Drogue, afghanistan, asie centrale

Le Kirghizstan dans la lutte contre le trafic de drogue

L'usage de drogue est destructeur pour la population : le nombre d’héroïnomanes en Asie centrale est estimé à 282 000 personnes. La présence de narcotrafiquants favorise par ailleurs l'insécurité et instabilité des États. Depuis 2003, afin de soutenir la lutte contre le trafic de drogue dans la région, l'Union européenne et les Nations unies réalisent ensemble un programme de prévention.

Selon les données du Service fédéral russe de contrôle de drogue, publiée sur le site Rg.ru : « Au cours des dix dernières années, la production de drogue en Afghanistan a été multipliée par 40. Chaque année en Afghanistan, l’équivalent de 150 milliards de doses individuelles d’héroïne sont produites, ce qui représente 20 fois plus que la population mondiale ». Ensuite, la plupart de ces substances sont envoyées sur le marché russe.

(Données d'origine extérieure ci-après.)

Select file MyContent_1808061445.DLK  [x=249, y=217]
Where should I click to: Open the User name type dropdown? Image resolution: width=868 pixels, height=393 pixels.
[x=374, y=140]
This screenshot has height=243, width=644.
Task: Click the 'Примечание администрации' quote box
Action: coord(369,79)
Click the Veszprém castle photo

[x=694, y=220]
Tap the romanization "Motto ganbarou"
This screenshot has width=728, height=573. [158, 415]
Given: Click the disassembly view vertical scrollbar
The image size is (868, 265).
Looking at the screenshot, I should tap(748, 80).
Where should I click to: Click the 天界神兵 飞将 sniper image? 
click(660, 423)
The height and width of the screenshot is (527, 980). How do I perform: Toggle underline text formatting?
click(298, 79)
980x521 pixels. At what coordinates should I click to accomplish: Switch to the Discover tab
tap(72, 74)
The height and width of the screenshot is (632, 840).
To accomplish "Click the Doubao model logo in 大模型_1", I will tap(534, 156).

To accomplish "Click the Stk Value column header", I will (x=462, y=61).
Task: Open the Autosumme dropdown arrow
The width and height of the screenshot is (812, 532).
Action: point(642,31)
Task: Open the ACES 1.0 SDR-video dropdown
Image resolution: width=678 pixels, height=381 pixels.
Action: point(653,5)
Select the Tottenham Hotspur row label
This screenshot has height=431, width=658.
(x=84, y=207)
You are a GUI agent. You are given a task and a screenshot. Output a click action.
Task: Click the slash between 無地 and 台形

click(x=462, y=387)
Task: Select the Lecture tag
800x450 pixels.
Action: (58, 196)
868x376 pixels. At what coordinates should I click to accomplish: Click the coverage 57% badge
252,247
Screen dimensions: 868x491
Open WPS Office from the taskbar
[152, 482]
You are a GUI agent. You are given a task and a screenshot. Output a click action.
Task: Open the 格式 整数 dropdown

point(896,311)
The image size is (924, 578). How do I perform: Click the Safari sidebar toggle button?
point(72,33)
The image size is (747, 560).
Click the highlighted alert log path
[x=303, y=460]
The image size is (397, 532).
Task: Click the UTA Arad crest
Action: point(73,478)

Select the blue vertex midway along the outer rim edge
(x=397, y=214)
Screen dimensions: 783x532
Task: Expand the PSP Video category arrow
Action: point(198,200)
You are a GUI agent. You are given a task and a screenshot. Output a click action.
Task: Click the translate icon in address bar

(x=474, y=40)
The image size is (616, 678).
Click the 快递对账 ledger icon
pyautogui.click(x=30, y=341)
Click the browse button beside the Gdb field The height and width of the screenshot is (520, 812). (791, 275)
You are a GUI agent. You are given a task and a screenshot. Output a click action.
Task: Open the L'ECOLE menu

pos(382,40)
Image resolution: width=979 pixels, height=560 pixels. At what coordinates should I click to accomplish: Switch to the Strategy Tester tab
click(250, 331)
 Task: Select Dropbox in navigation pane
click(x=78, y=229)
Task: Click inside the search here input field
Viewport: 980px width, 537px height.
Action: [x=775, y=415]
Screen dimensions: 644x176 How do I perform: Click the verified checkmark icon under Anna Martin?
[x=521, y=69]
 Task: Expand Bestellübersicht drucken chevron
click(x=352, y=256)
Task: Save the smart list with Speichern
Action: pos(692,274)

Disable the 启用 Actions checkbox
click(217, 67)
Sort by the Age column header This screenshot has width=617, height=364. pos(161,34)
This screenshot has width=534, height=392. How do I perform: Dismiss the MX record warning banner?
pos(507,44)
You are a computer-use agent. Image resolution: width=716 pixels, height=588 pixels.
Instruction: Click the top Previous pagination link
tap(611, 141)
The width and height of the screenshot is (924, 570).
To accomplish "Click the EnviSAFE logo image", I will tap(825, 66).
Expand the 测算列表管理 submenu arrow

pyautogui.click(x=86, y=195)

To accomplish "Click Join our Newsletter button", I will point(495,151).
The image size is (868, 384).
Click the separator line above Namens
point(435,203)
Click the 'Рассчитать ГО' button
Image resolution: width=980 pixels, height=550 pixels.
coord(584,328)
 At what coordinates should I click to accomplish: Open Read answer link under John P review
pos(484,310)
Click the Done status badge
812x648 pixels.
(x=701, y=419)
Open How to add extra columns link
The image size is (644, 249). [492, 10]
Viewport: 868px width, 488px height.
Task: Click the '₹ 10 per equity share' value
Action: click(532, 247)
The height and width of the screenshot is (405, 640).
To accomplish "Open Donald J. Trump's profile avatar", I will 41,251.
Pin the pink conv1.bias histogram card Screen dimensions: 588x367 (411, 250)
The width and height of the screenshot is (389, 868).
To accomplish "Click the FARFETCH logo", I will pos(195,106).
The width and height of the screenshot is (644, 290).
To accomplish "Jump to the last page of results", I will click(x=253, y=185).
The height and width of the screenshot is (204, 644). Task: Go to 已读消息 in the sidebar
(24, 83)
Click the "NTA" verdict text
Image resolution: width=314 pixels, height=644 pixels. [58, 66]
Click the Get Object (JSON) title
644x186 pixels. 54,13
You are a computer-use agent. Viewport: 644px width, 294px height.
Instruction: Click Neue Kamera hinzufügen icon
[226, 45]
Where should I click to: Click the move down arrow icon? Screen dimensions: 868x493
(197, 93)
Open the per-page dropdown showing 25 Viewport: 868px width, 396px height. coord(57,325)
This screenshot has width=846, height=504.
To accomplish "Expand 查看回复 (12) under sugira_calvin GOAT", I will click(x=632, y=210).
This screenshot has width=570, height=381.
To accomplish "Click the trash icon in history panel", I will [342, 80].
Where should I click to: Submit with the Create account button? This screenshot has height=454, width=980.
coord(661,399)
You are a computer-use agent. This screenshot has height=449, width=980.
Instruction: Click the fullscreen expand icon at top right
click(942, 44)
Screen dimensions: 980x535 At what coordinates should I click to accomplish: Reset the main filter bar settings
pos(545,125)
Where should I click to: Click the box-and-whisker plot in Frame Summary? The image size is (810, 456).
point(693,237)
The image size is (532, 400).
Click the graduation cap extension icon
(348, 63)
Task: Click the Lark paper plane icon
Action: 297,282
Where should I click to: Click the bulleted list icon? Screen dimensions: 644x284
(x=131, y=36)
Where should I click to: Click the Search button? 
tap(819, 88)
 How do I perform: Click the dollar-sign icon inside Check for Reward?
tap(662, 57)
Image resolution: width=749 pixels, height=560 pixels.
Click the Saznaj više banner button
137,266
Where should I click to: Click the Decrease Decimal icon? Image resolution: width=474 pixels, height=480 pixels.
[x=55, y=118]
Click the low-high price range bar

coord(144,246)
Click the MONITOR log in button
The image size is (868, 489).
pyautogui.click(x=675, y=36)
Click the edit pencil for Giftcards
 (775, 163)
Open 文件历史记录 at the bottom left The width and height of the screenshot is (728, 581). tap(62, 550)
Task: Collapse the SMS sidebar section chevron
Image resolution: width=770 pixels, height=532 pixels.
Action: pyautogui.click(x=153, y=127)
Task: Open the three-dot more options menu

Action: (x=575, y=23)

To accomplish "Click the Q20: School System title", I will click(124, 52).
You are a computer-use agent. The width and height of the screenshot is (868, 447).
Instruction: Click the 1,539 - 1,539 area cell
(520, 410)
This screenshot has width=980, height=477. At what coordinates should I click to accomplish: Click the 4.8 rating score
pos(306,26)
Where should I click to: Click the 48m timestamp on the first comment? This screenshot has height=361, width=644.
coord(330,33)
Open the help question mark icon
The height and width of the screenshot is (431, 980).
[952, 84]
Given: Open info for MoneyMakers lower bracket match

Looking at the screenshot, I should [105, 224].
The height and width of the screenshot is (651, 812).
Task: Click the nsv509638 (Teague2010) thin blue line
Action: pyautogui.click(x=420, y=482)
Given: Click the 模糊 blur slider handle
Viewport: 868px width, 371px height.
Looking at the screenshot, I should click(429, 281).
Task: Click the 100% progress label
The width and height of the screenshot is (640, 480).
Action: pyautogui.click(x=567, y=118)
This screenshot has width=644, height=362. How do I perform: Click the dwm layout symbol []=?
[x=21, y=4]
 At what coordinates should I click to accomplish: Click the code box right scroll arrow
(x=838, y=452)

Le Kirghizstan est situé sur la "Route du Nord", par laquelle transitent les narcotiques originaires de l’Afghanistan et du Pakistan, passant par les cinq pays d’Asie centrale. Une fois arrivées au Kirghizstan – pays de transit – les substances narcotiques se dirigent vers les marchés russe et européen. Sur le territoire du Kirghizstan, certaines espèces végétales poussent naturellement et servent pour la fabrication ultérieure des stupéfiants. Selon les données du Programme d'Action contre les Drogues en Asie centrale,  « les plus courantes sont le cannabis et l'éphédra, qui sont cultivées dans plusieurs régions du nord-est pays (Issyk-Koul, Naryn ou Talas). Les données de l'étude par l’Office des Nations Unies contre la Drogue et le Crime (UNODC) menée en 2006 ont révélé que la quantité de consommateurs de drogues kirghizes, pour l'essentiel des héroïnomanes, était estimée à 26 000 personnes, dont 25 000 par injection. »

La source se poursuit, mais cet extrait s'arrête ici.